- _RAW DATA_
::::

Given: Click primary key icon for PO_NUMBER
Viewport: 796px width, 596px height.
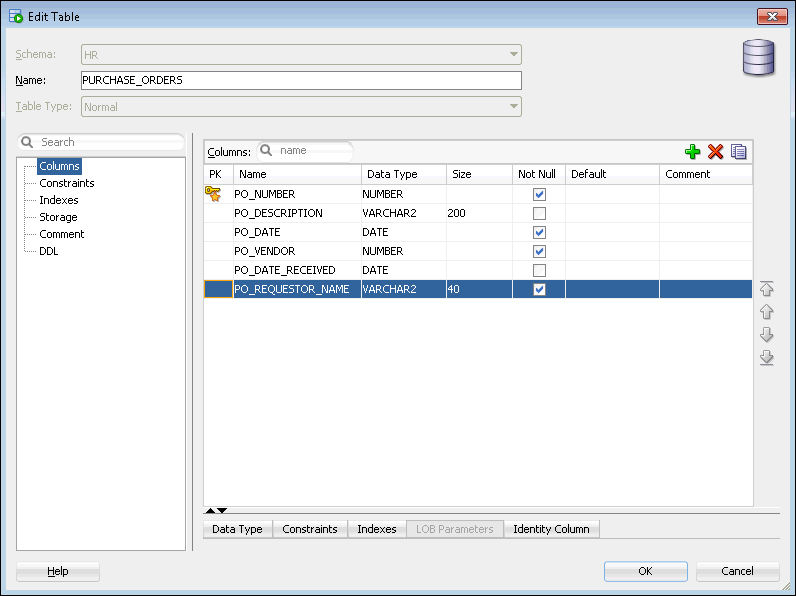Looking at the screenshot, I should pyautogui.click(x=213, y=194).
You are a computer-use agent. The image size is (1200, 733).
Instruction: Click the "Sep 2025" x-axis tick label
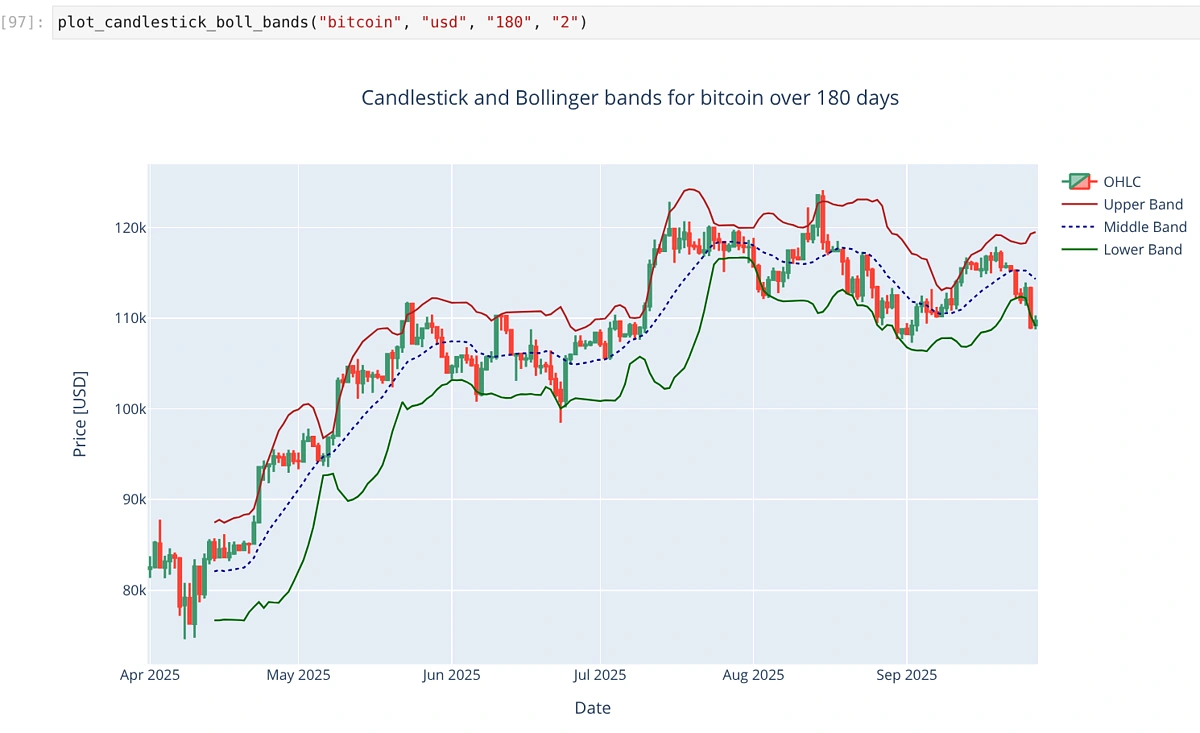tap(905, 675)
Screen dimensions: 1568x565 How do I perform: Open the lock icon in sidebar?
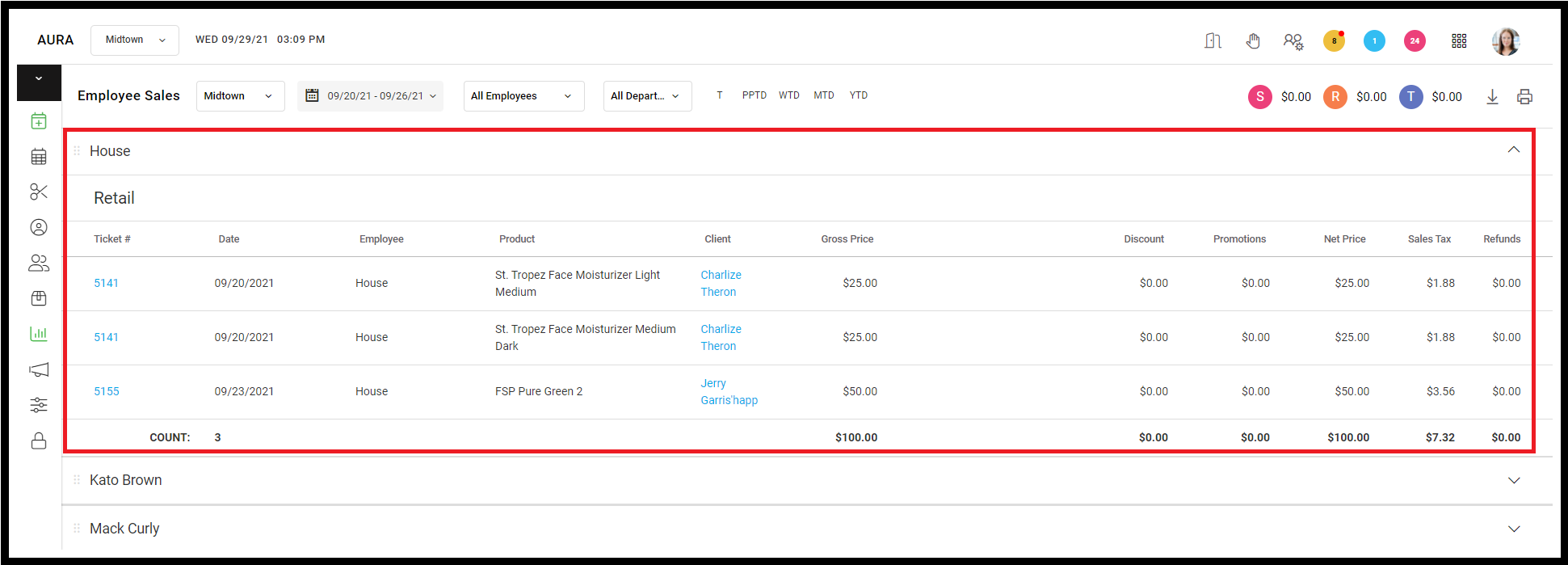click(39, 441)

::::

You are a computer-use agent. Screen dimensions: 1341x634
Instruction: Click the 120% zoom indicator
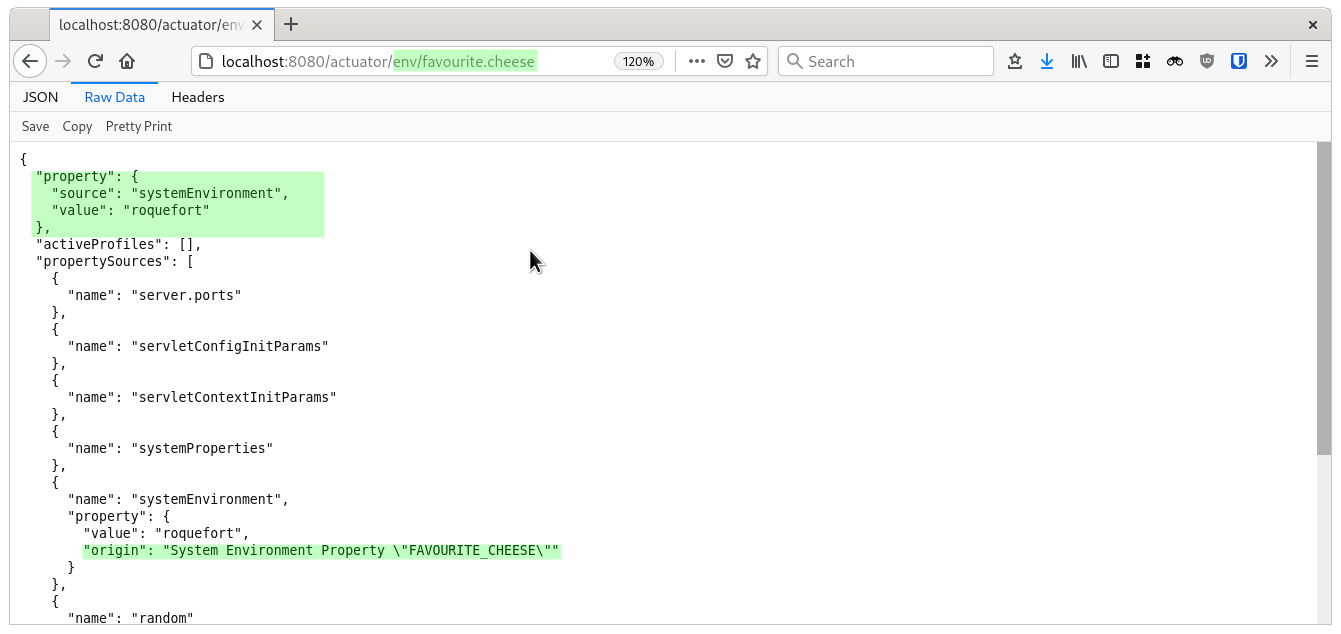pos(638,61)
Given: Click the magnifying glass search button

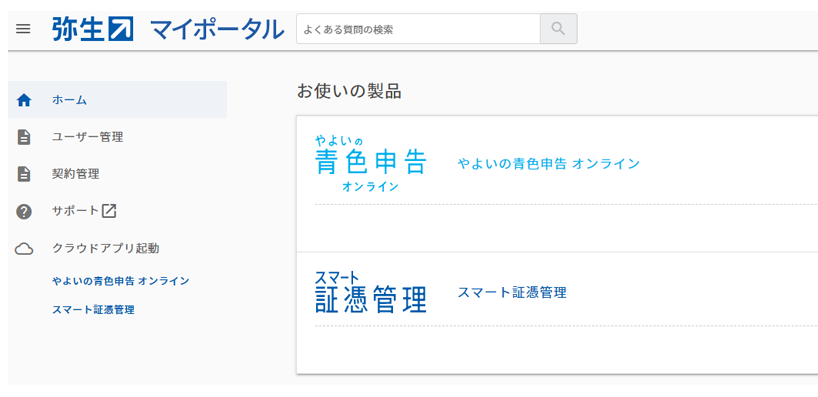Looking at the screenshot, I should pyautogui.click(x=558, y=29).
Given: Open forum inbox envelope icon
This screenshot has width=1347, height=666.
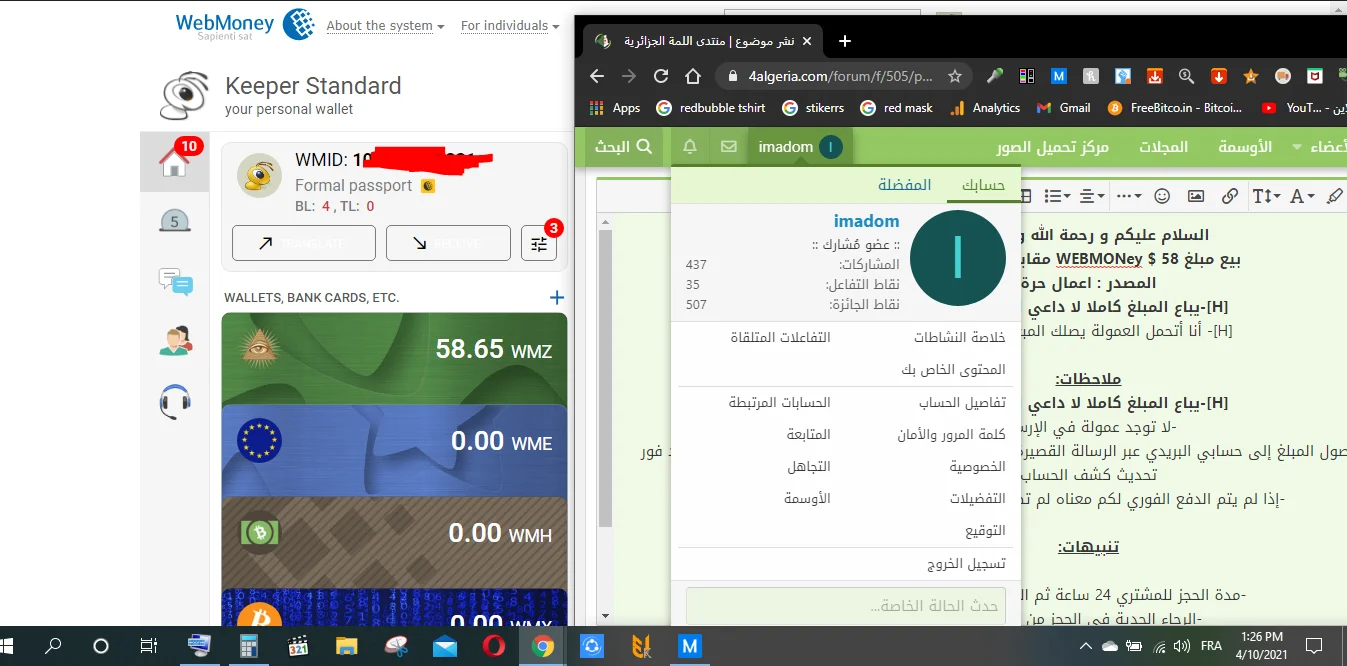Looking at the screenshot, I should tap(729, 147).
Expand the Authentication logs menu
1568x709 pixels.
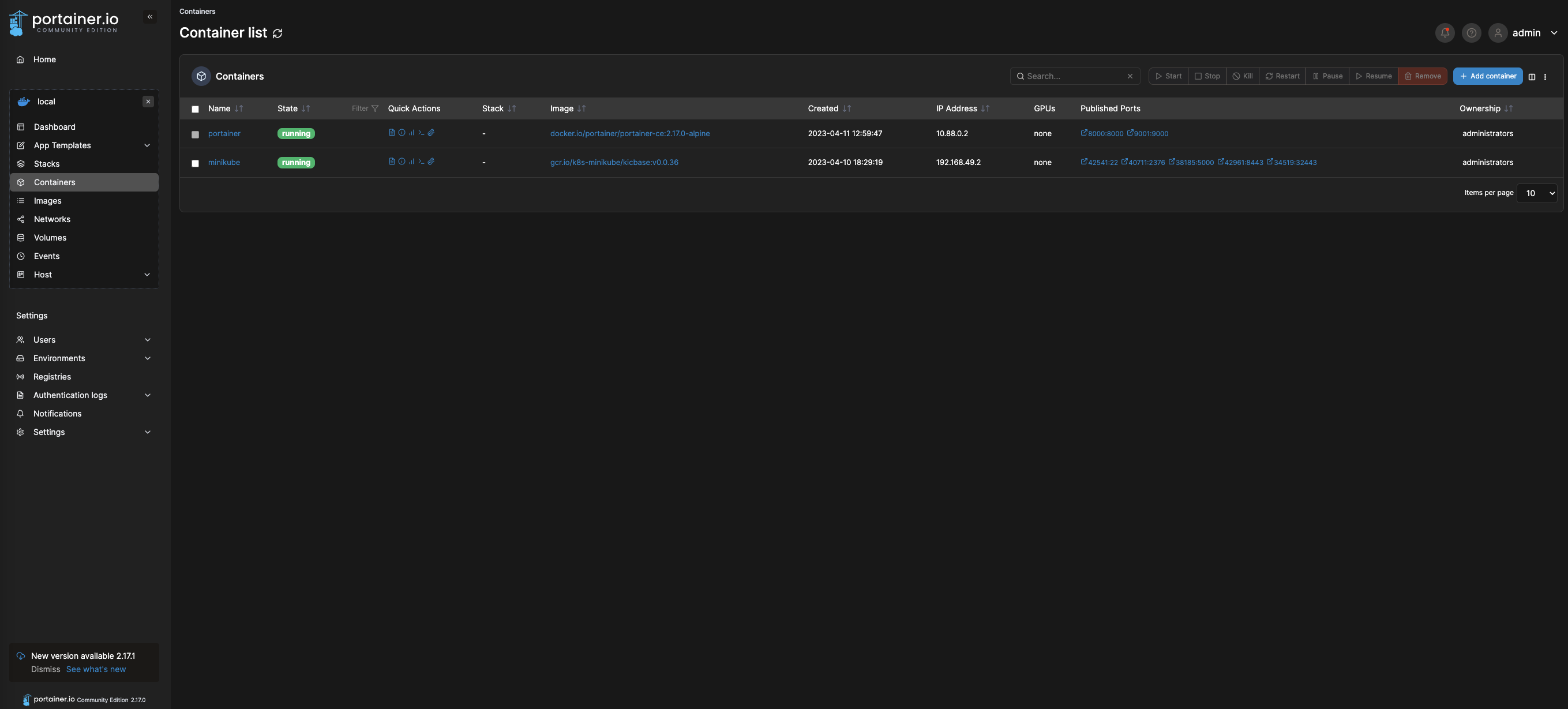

::::

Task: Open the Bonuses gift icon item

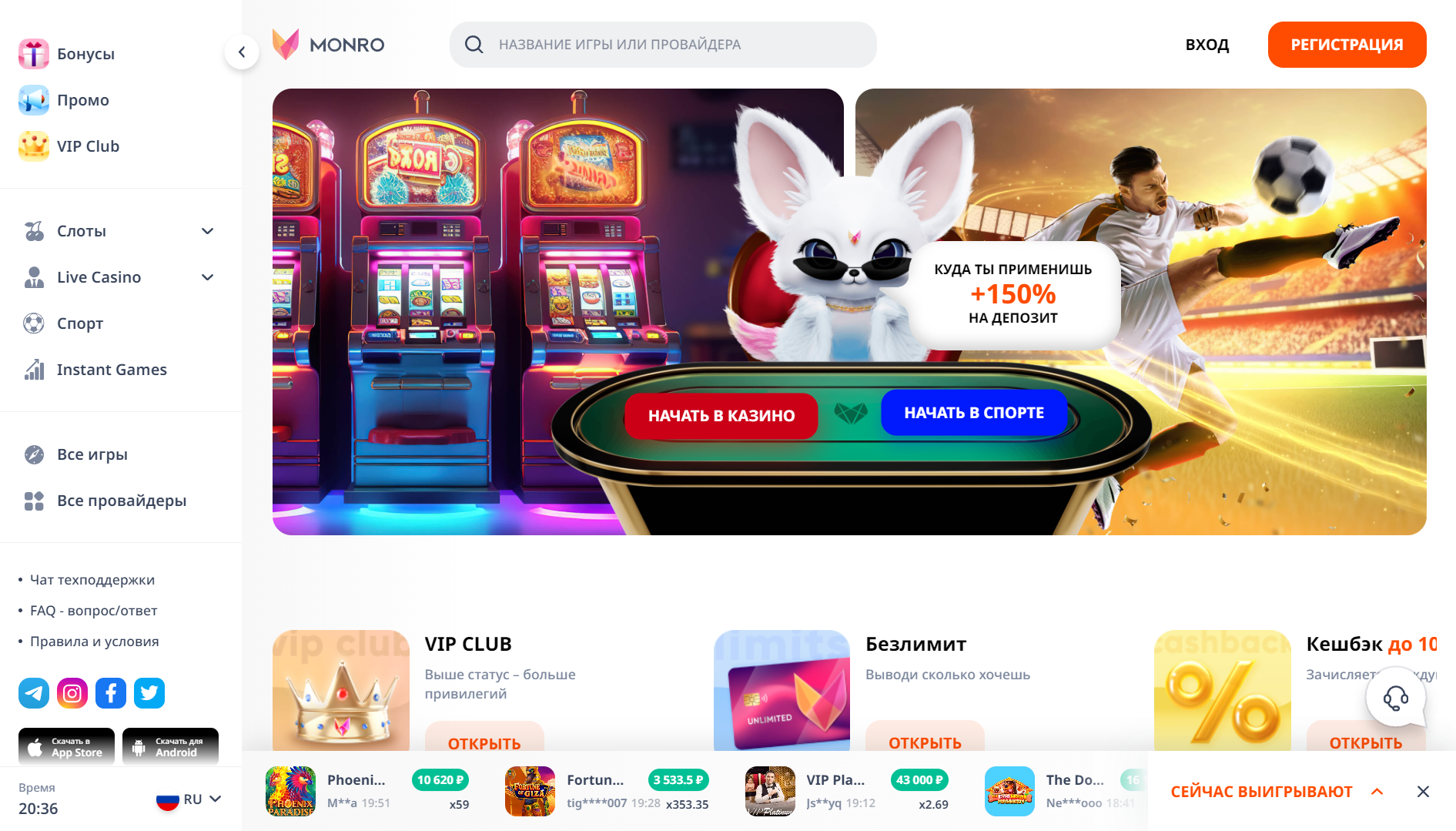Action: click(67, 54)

::::

- _TASK DIRECTIONS_
Output everything from the line that contains "Screen dimensions: 1568x565" down through the line that contains "click(39, 441)" as a two-column CSV with the headers input and output, one row per record, each value in its own quoted field with line breaks replaced by spaces. Leave the pictures out.

- _SOLUTION TO THIS PROBLEM_
input,output
"Screen dimensions: 1568x565 How do I perform: Open the lock icon in sidebar?","click(39, 441)"